*Records to use*
•••••
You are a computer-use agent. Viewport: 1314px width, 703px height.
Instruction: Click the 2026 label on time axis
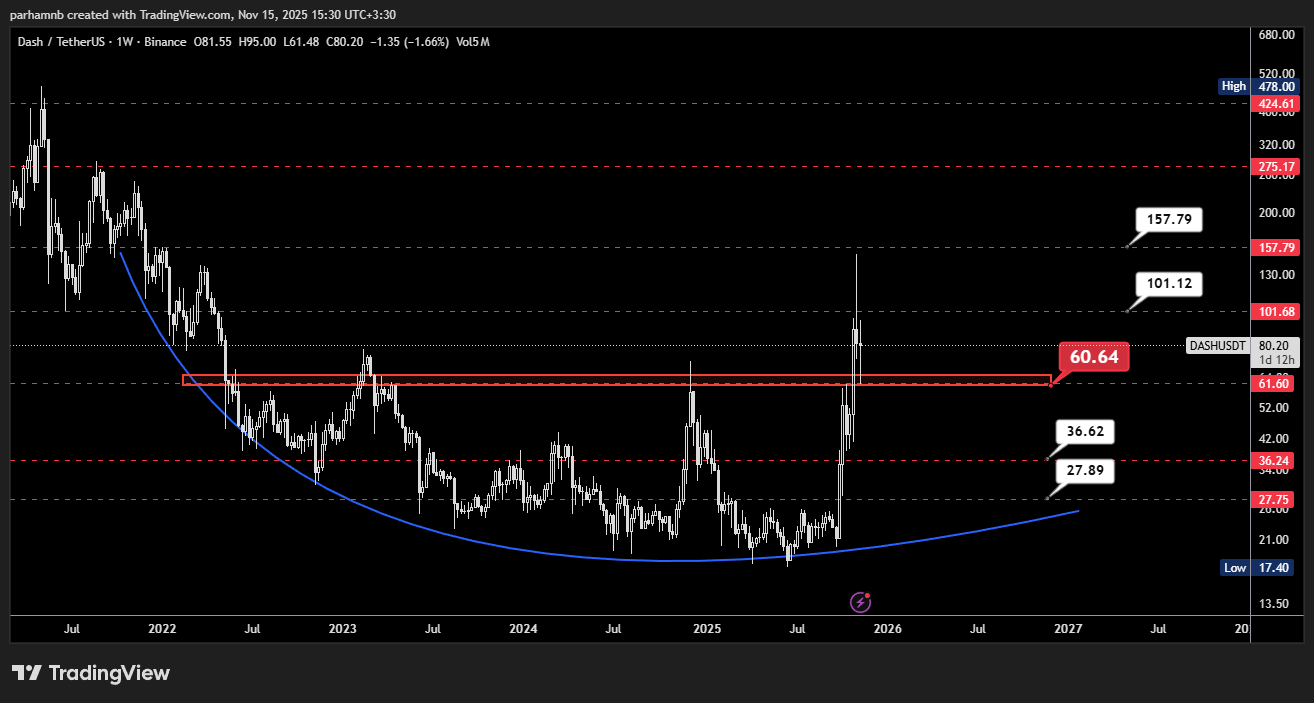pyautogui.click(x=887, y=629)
•••••
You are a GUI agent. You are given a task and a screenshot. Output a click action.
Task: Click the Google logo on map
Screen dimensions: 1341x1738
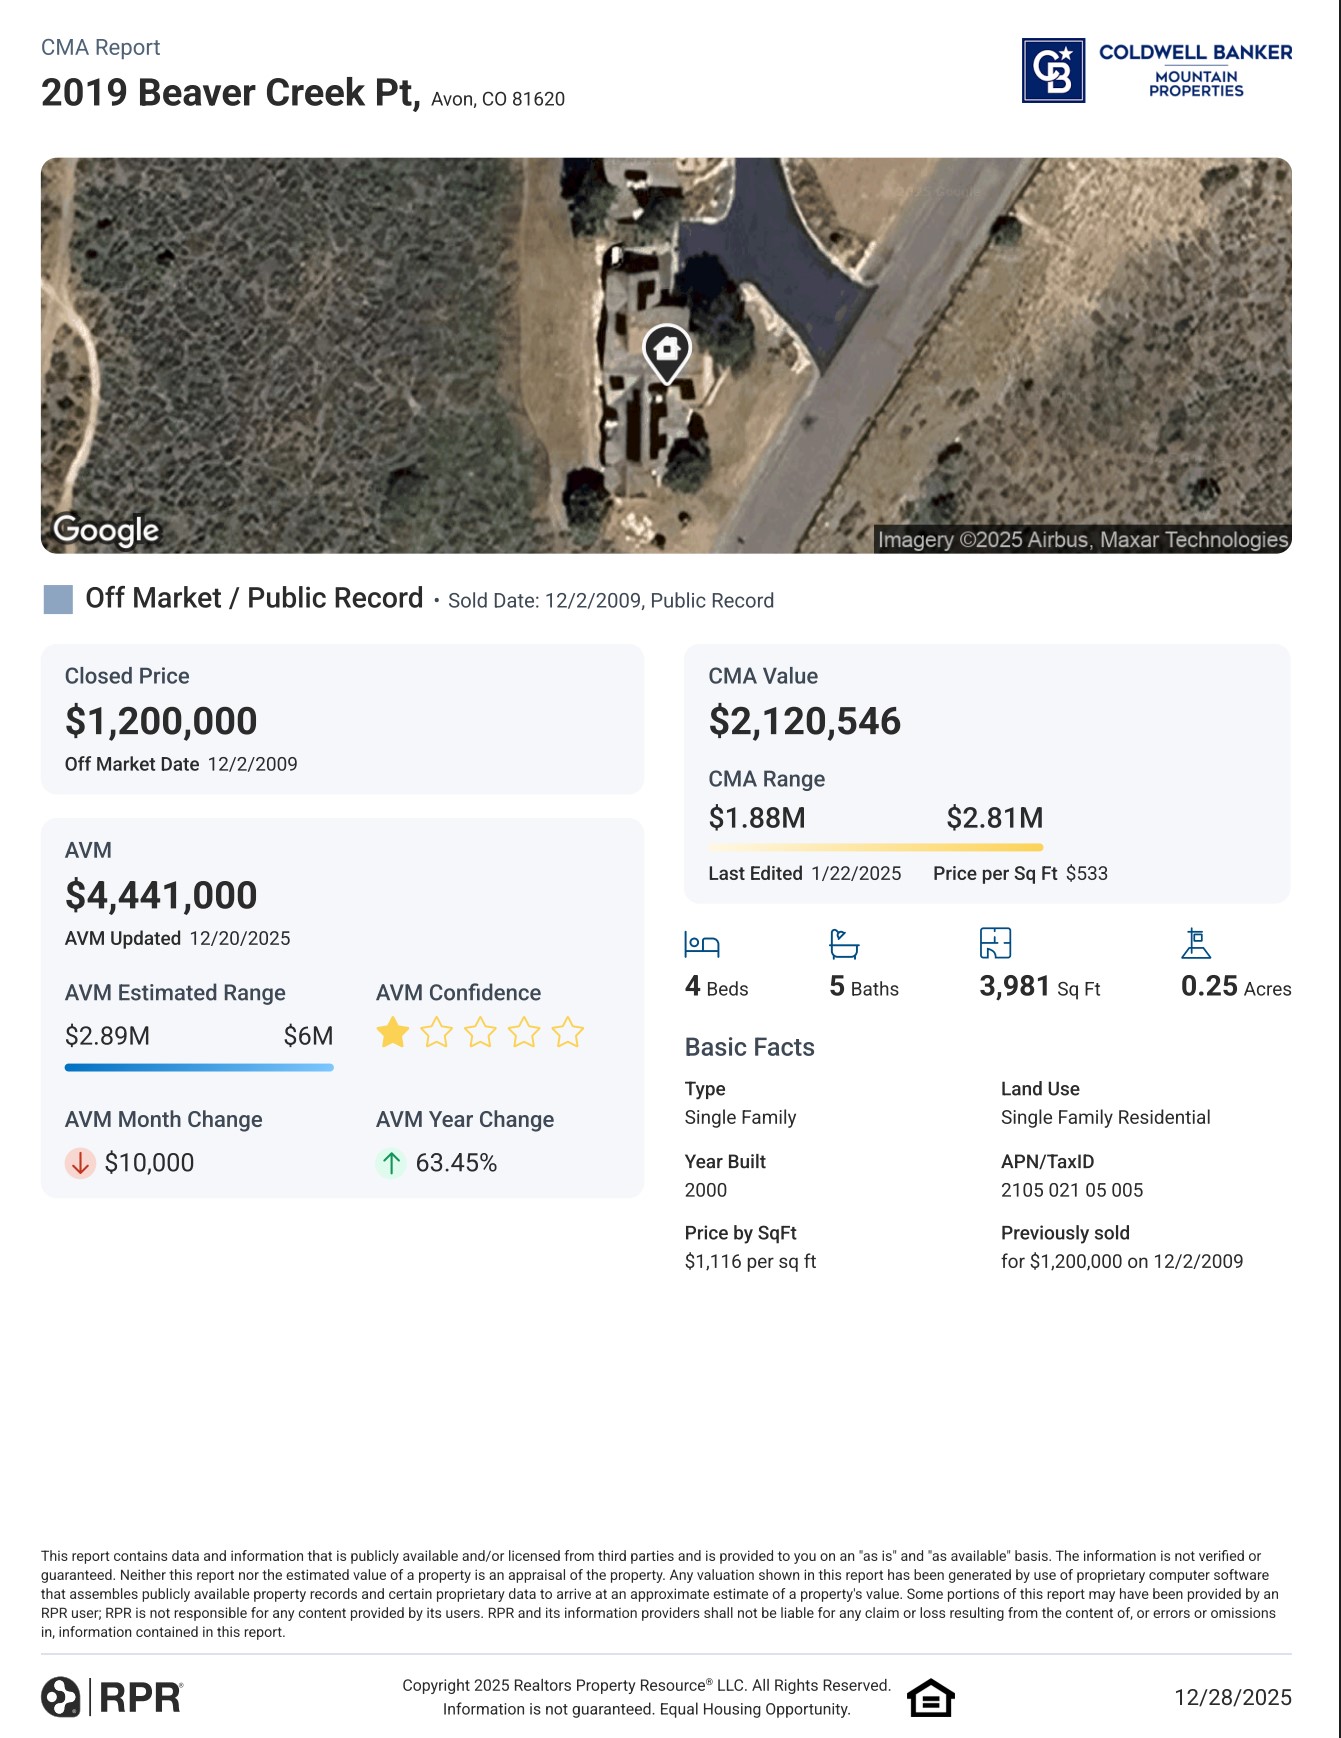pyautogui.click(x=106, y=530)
•••••
*Your instructions*
Reproduce the entries between the line holding "You are a computer-use" and the line holding "pyautogui.click(x=887, y=629)", inclusive, leaving out the pictures.

*Written solution*
You are a computer-use agent. Viewport: 1314px width, 703px height.
Instruction: Click the 2026 label on time axis
pyautogui.click(x=887, y=629)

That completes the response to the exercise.